# .



## Sluchy523 (Nov 6, 2012)

.


----------



## MLeeK (Nov 6, 2012)

What you are doing posting like this is called SPAM and it's not cool. That's why  your links were all removed. 
Now as for starting up your own business! Awesome for you! I hope it works out well for you!


----------



## tirediron (Nov 6, 2012)

*While I applaud your entrepreneurial spirit, blatant self-promotion is not in accord with TPF policy.   I am sure however the members will be happy to provide you with suggestions and guidance.*


----------



## Tamgerine (Nov 6, 2012)

Helpful stuff: Your best bet for something like this is going to be word of mouth and networking with locals. As a retoucher you're competing with some heavy hitting companies that can offer more services with more quality and more experienced people, so it's likely your website isn't even come up in search results. It would be easier to deal locally for you and approach people you want to work for and tell them what you can offer.

Not helpful stuff: I personally would not do serious business with someone your age. No offense, but I don't think you can even legally enter into a contract with someone. You'd have to go through your parents to register your business and report taxes, and states have child labor laws that are going to dictate how many hours you can work. I'm not willing to deal with that whole can of worms. If I have a contract with a client and I fail to deliver promised product, they can sue me. I don't think I can sue you effectively if you don't deliver, there isn't any protection for me, and you'd have to be legally represented by your parents. I don't want to deal with parents, I want to deal with a legal business owner. If a client trusts me to be a professional that means they should expect me to deal with other professionals. 

Maybe helpful stuff?: So this is going to kind of determine where you want to look for work, as it is a possibility that most established businesses are not going to want to do business with you. It's kind of like hiring the neighbors kid to mow the lawn, if you want a cheap job done by a kid you hire them, if you want a professional job done you hire a professional, and those are two different target markets entirely. Professionals don't market themselves to the people who hire the neighbors kid, and so on and so forth. 

My suggestion? Target friends and family who need retouching, people your family knows, maybe the church community if you're involved there. You're looking for very small business owners who are looking for a cheap and fast solution to what they need. Does anyone you know bake cakes out of their home, or sell crafts on Etsy, or a small bookshop? Things like that would be your best bet, I think.


----------



## unpopular (Nov 6, 2012)

I don't want to be a downer. I REALLLLLLY don't.

But honestly, there is no market for this service any longer. I actually have most of a degree in digital imaging with an emphasis on reproduction. Outside of a prepress environment, I have *never* had a job that specifically involved retouching. I have been interviewed for a position once at a professional photographer's studio, though she opted against hiring a postproduction assistant.

That is probably your best bet, look for an in-house technical job at a photo studio or photographic printer.

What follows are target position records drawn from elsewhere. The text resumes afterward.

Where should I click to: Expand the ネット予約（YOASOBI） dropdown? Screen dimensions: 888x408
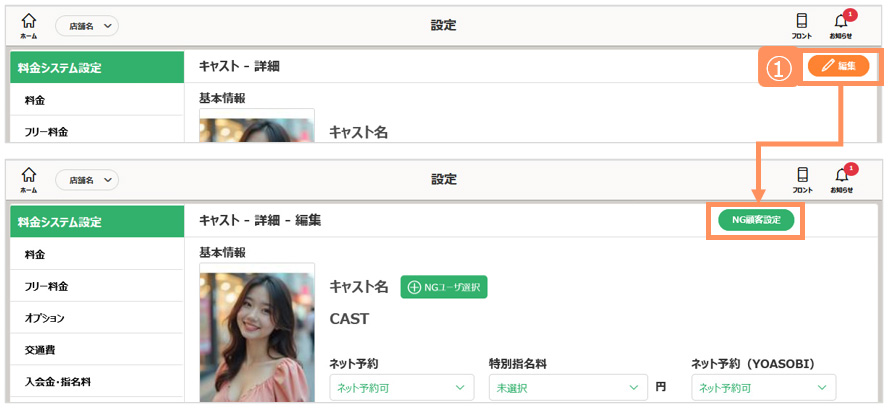[763, 387]
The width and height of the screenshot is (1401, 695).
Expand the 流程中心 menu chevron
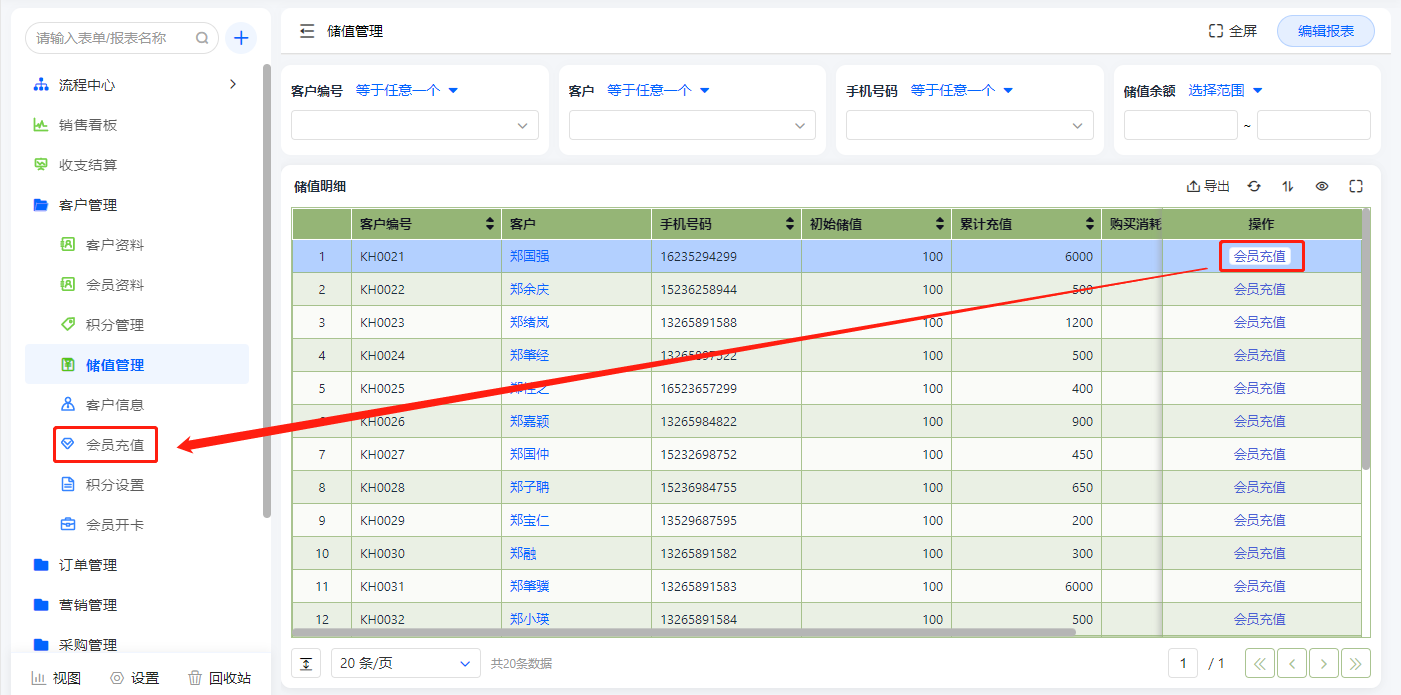tap(233, 84)

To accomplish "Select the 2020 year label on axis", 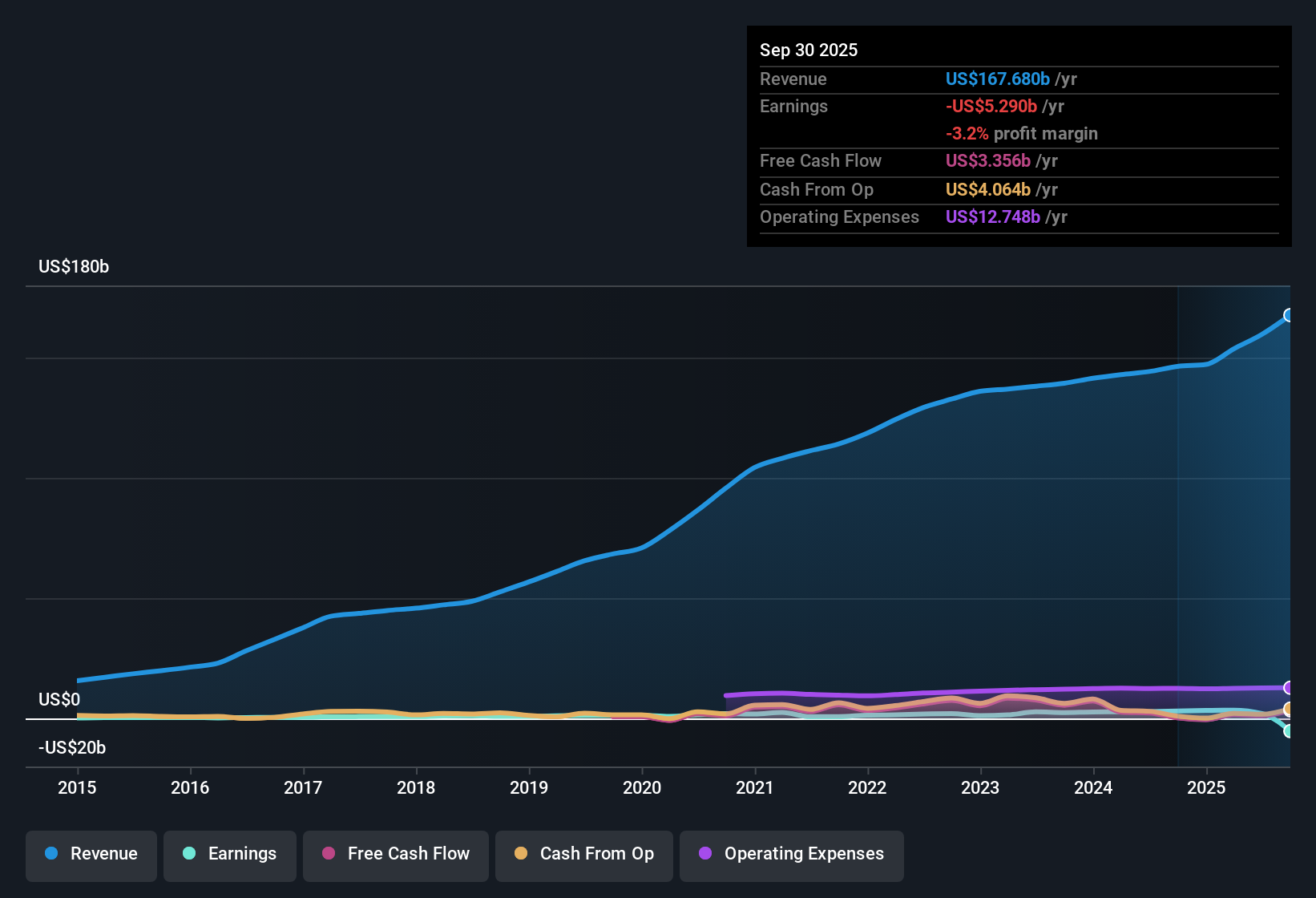I will click(x=643, y=788).
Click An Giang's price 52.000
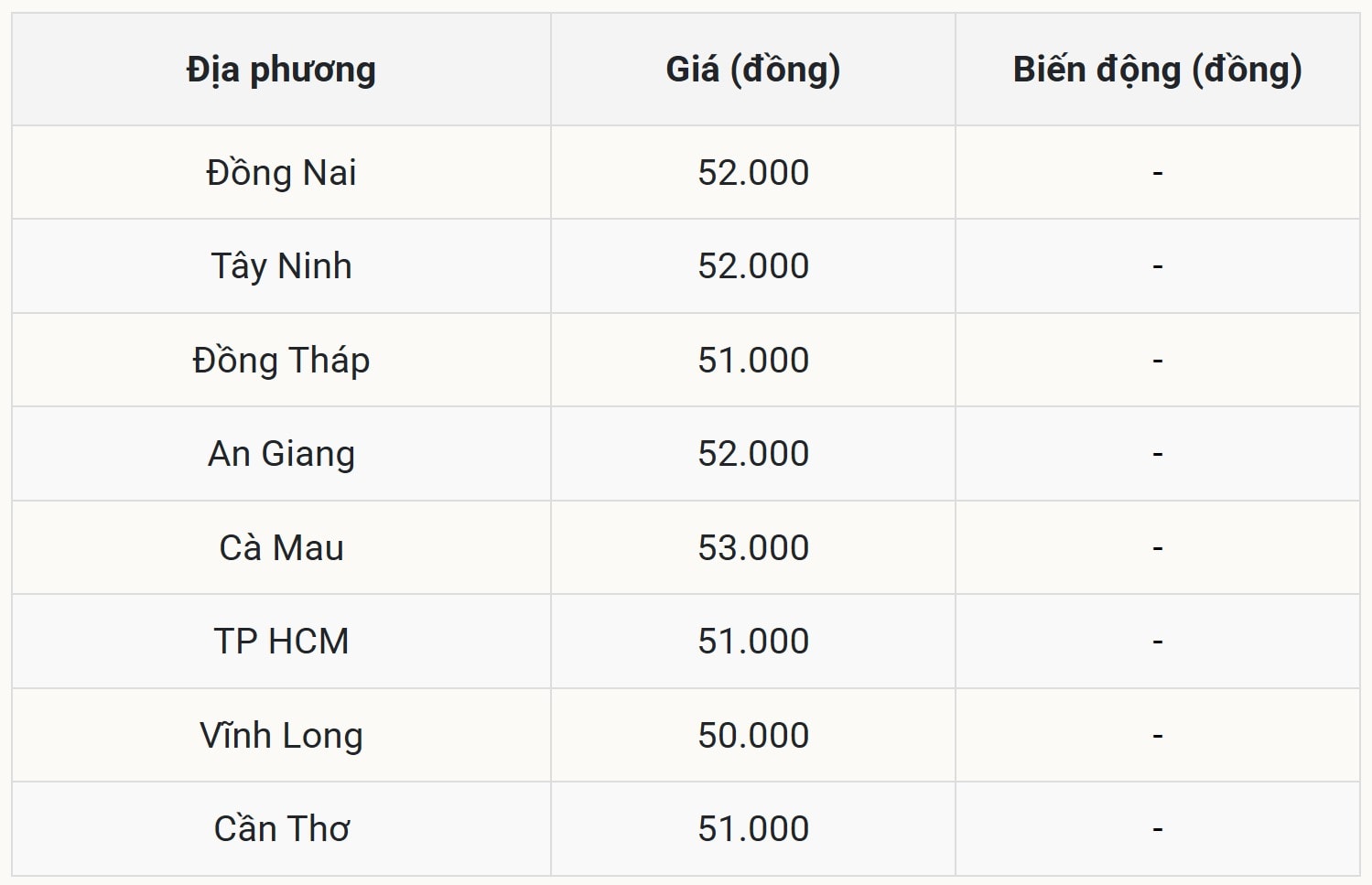The width and height of the screenshot is (1372, 885). (x=753, y=454)
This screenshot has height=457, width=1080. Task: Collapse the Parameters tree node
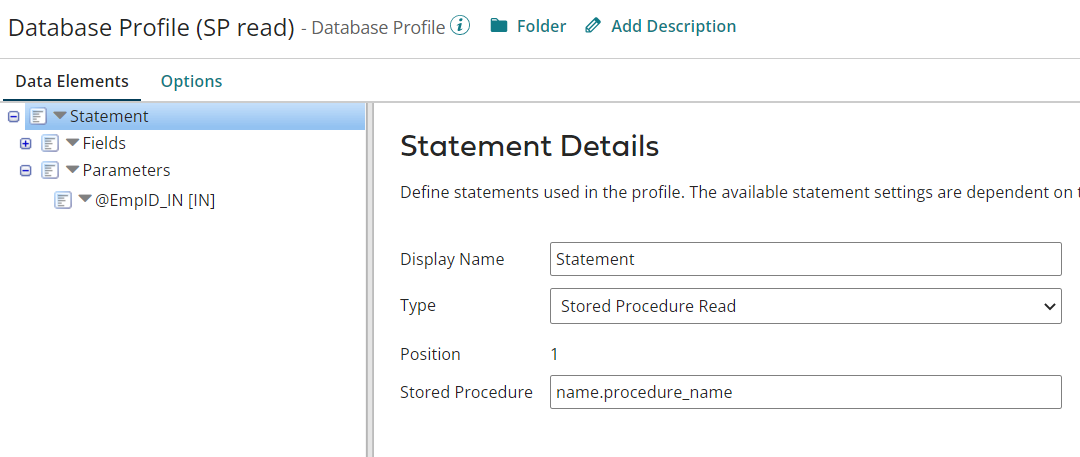(x=26, y=170)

Prepress is kind of a whole different kettle of fish, but if you want work in this field that's the way to go. But don't think it's the same thing, printing photographs on a press is entirely different.

OH - and I sure as hell hope you're working in a calibrated environment with very high end monitors, otherwise who knows what you're giving your customers.


----------



## MLeeK (Nov 6, 2012)

I searched out your website. Your design is great and looks very professional. You did an awesome job with it. Professional student run... is an oxymoron. Either you are a student or a professional. 
Your pricing, however is outrageous for the basic editing you are offering. I can have an image processed for .39 cents and it includes all of your basic adjustments and all but the removal of blemishes/items from  your advanced edits. THat is from from raw.  I can have an image edited to include all of your services and much, much more for $3 by a professional firm aimed at providing top notch, high end, professional quality services.


----------



## unpopular (Nov 6, 2012)

srsly? $3.00?! Do they ship your image off to some overseas sweatshop?


----------



## MLeeK (Nov 6, 2012)

unpopular said:


> I don't want to be a downer. I REALLLLLLY don't.
> 
> But honestly, there is no market for this service any longer. I actually have most of a degree in digital imaging with an emphasis on reproduction. Outside of a prepress environment, I have *never* had a job that specifically involved retouching. I have been interviewed for a position once at a professional photographer's studio, though she opted against hiring a postproduction assistant.
> 
> ...


There is a HUGE market in processing for photographers!!! And growing! It's cheaper to outsource at .39 cents a raw image and $3 for actual editing than it is to employ someone in house to do it. There are TONS of them out there doing this now and making money at it.


----------



## MLeeK (Nov 6, 2012)

unpopular said:


> srsly? $3.00?! Do they ship your image off to some overseas sweatshop?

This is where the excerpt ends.